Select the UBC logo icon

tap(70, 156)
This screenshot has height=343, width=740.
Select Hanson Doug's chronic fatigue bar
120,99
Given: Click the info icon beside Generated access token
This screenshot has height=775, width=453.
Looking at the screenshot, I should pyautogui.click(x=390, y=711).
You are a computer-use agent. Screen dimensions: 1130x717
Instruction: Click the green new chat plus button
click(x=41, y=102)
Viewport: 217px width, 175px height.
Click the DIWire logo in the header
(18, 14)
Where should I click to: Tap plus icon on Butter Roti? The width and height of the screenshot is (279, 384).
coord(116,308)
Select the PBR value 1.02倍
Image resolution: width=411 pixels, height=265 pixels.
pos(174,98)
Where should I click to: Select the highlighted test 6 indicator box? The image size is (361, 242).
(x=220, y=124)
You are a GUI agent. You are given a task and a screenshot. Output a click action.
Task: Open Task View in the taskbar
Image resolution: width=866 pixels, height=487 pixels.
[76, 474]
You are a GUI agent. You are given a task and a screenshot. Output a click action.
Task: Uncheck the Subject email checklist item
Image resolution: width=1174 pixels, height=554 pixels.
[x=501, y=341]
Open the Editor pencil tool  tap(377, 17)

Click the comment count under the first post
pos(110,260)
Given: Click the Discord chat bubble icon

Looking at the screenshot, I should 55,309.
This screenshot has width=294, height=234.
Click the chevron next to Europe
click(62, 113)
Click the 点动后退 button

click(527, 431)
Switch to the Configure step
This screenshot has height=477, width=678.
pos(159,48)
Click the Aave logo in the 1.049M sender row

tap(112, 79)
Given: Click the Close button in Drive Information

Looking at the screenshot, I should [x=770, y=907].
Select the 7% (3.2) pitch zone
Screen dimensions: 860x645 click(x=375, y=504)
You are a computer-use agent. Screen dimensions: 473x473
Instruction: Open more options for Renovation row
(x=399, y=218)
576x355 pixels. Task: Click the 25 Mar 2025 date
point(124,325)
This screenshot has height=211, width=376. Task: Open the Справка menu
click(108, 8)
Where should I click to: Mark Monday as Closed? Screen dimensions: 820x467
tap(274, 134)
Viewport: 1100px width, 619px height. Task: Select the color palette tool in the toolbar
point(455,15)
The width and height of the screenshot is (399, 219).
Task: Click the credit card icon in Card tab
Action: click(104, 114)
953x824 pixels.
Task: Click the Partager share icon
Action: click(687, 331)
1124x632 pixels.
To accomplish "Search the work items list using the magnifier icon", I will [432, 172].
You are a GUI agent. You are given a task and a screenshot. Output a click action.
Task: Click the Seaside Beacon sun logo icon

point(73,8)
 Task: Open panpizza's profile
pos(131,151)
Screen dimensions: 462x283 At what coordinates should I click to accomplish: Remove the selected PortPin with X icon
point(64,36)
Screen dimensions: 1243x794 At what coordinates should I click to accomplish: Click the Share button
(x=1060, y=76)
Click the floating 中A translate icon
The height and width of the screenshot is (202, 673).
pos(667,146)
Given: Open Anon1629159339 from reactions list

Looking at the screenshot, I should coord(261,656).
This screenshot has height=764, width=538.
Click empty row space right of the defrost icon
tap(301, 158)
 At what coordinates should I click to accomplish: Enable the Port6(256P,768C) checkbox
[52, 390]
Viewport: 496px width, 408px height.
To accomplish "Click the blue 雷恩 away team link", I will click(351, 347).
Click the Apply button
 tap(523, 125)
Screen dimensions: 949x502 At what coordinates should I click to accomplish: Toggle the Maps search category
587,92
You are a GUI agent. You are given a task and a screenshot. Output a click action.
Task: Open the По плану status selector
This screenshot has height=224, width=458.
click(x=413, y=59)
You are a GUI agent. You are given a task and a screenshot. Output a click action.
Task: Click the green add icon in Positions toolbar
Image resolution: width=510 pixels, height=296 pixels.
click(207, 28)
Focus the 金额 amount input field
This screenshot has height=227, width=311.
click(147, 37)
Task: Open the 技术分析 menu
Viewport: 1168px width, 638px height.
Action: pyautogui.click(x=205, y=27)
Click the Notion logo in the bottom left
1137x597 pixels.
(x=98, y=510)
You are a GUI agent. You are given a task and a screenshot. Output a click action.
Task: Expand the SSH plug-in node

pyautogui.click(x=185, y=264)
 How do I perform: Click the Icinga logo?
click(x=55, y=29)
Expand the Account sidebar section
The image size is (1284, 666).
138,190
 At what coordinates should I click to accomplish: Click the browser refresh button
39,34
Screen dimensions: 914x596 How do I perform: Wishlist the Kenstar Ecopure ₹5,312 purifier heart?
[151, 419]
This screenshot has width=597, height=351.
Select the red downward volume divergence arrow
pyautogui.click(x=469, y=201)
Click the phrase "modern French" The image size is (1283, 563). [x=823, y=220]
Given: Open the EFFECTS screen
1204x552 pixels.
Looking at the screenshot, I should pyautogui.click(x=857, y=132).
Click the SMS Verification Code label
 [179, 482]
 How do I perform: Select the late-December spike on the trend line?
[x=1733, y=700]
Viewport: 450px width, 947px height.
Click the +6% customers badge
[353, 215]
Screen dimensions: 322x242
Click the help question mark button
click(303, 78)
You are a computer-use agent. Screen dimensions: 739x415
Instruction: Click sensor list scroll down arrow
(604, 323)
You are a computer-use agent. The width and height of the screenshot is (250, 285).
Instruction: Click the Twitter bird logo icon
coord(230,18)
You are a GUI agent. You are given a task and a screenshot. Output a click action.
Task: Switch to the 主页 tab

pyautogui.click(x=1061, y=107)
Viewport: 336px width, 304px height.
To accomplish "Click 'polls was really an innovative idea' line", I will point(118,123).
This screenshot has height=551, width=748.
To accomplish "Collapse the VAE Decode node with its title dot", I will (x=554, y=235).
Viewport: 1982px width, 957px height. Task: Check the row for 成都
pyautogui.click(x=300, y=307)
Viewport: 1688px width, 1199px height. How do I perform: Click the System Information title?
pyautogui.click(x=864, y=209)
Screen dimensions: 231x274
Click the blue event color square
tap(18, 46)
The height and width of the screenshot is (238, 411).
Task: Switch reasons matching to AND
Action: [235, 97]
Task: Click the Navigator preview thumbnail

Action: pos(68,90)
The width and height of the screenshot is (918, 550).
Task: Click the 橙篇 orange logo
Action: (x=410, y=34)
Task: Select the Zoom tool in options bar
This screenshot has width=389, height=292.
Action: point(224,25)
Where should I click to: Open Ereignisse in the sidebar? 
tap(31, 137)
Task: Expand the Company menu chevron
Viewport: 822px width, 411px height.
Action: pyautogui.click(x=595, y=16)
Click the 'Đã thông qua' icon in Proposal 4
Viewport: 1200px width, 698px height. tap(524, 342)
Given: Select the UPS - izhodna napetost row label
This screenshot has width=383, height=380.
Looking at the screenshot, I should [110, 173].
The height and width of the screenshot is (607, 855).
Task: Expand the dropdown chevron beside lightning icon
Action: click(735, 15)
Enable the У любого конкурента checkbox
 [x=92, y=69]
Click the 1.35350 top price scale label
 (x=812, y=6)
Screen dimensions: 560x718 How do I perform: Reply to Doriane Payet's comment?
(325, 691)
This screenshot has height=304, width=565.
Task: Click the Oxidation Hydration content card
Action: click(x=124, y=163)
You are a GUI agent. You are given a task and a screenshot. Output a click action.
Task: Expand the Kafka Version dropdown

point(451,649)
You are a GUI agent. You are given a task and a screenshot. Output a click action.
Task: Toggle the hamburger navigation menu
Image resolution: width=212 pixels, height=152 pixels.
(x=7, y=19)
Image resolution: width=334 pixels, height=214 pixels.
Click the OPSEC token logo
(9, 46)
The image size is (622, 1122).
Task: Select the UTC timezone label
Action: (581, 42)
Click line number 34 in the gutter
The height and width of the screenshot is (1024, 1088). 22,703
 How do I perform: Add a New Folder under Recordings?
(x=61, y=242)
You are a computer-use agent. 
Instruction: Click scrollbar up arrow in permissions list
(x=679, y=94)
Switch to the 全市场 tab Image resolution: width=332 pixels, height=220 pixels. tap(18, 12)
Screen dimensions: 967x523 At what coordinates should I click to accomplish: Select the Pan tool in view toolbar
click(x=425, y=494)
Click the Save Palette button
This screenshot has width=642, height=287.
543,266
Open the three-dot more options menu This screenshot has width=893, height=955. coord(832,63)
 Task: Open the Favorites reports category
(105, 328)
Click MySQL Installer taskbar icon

•••

-- Stated task --
Copy out the lines above word for word, starting at the line that contains "Screen dimensions: 560x718" and ending at the line that contains "point(451,649)", with both of those lines included.

-- Response --
Screen dimensions: 560x718 How do I perform: Reply to Doriane Payet's comment?
(325, 691)
This screenshot has height=304, width=565.
Task: Click the Oxidation Hydration content card
Action: click(x=124, y=163)
You are a GUI agent. You are given a task and a screenshot. Output a click action.
Task: Expand the Kafka Version dropdown

point(451,649)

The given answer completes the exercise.